■ WHAT THE TASK REQUIRES ■
Please list every overlapping issue that the article below on the Longmont recovery residence says must be disentangled.

■ DOCUMENT TEXT ■

Longmont — City council members and state legislators spent a long portion of a Aug. 18 legislative dinner discussing a recent case in which a locally controversial recovery residence opened while multiple agencies gave inconsistent accounts of certification and occupancy.
Council members described a sequence of unclear or conflicting representations from a private contractor and state agencies about when the house was certified and when residents moved in. City staff said that those inconsistent timelines made it difficult for the city to apply its own public-safety and building-review processes.
Sen. Katie Wallace and Rep. Karen McCormick told the council that several avenues exist to seek clarity and accountability at the state level. Wallace said oversight tools include Smart Act hearings (the legislature’s state agency oversight process) and, potentially, requests to the legislative audit committee for a targeted audit of the Behavioral Health Administration’s certification processes. She also said some enforcement questions are routed to the attorney general and that legislators are pursuing answers about which state office has enforcement authority for agency compliance.
Neither the city nor the state representatives proposed immediate rulemaking at the meeting; instead, they described multiple, overlapping issues that must be disentangled: state-level certification and oversight by the Behavioral Health Administration (BHA); private contractor activity; the role of CAR (named in meeting materials) and the Twentieth Judicial District’s involvement in supervising some residents. Council members emphasized that CAR and other contractor entities are not state agencies and that the difference matters for information access and accountability.

■ RECORD EXTRACTS ■
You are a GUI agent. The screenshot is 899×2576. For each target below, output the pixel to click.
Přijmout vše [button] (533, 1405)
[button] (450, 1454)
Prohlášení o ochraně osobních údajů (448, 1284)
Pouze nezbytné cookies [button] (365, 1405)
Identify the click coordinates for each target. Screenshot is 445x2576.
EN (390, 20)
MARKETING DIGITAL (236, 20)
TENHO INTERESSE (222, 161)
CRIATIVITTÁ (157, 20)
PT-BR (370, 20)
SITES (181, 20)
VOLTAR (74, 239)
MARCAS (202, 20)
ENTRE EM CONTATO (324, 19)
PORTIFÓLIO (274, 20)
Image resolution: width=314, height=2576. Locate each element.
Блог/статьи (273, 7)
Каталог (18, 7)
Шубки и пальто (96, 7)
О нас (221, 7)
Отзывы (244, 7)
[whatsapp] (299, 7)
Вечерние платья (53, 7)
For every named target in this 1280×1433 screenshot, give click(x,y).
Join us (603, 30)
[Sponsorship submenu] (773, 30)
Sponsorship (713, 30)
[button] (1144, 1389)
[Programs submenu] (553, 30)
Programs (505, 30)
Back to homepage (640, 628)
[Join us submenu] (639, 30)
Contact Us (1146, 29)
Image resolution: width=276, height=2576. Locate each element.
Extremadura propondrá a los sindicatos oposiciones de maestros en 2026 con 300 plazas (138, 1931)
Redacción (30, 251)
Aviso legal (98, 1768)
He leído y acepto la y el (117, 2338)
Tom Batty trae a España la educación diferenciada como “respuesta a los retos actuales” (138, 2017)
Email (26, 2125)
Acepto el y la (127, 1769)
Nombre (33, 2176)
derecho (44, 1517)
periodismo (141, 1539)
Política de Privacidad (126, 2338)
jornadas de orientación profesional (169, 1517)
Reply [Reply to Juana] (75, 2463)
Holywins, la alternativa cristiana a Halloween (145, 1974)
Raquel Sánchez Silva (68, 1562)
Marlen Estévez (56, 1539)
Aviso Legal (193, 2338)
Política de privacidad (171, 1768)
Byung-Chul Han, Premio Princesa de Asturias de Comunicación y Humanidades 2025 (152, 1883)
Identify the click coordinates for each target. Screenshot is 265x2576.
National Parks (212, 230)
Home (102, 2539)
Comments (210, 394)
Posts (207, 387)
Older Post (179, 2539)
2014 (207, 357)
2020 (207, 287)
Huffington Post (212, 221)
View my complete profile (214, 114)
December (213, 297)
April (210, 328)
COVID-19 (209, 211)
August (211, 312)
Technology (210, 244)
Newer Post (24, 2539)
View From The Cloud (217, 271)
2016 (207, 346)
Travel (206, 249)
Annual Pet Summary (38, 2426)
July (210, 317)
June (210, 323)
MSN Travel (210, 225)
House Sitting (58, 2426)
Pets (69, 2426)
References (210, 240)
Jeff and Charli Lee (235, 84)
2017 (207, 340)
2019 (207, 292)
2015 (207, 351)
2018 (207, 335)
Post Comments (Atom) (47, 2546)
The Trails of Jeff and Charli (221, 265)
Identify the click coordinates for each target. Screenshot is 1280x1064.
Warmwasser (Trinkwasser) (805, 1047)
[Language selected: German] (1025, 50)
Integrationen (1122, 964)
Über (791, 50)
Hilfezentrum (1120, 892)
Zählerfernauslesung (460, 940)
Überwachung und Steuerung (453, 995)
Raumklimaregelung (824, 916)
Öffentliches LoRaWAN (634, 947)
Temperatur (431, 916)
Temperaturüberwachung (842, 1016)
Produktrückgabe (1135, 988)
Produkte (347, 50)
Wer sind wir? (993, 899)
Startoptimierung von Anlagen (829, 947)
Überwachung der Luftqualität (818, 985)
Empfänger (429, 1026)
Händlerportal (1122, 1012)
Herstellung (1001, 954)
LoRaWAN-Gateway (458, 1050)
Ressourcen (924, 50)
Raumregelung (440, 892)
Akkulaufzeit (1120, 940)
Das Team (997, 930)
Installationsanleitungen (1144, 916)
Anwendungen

■ OUTPUT BELOW ■
- State-level certification and oversight by the Behavioral Health Administration (BHA)
- Private contractor activity
- The role of CAR
- The Twentieth Judicial District's involvement in supervising some residents